# [RECORDS TO PROCESS]
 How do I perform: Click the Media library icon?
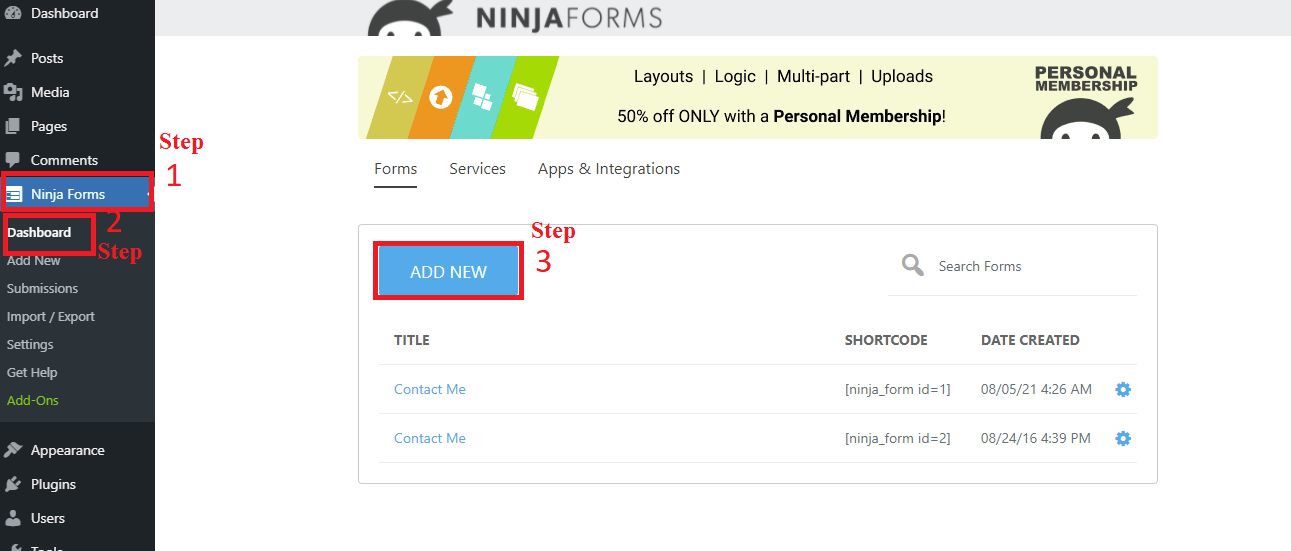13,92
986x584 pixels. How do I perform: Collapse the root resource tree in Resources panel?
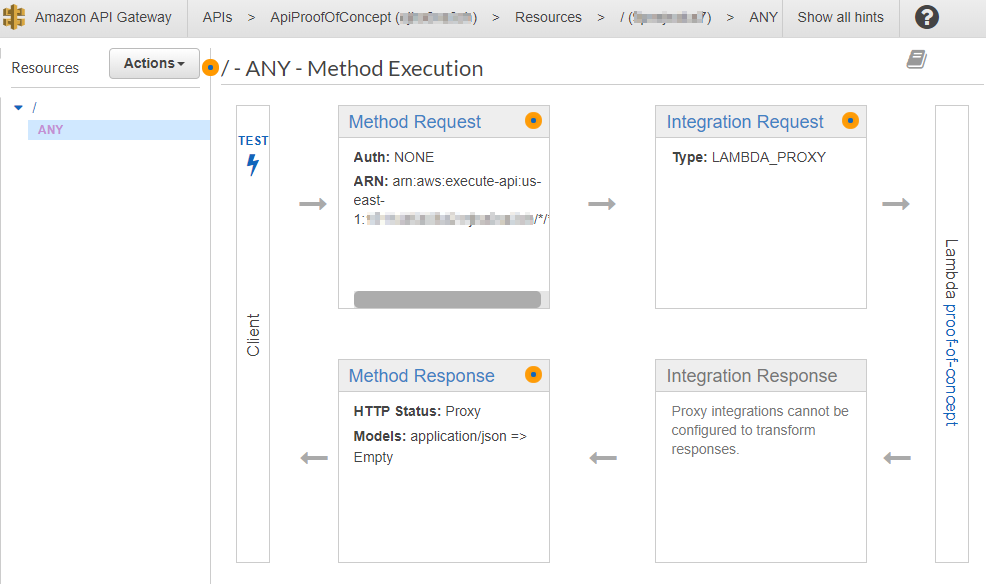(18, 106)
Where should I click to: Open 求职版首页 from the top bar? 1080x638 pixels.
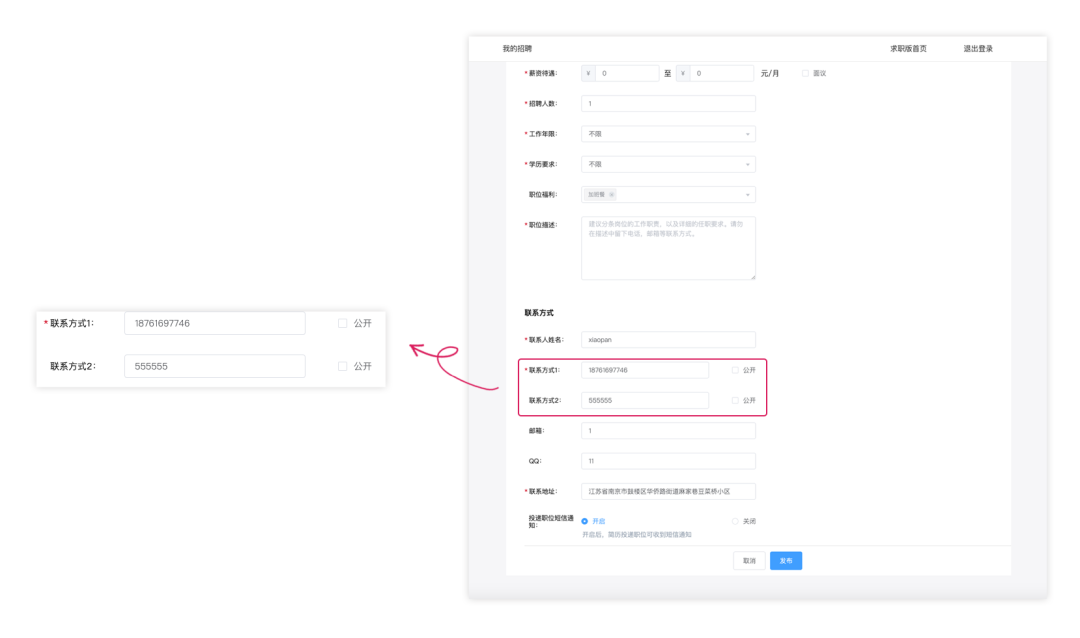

# [WHAT TO WORK ON]
Print all of the entries word for word. Omit the pictures they contain.

# [RESPONSE]
 How do I perform: Click the Media library icon?
13,92
986x584 pixels. How do I perform: Collapse the root resource tree in Resources panel?
(18, 106)
Where should I click to: Open 求职版首页 from the top bar? 1080x638 pixels.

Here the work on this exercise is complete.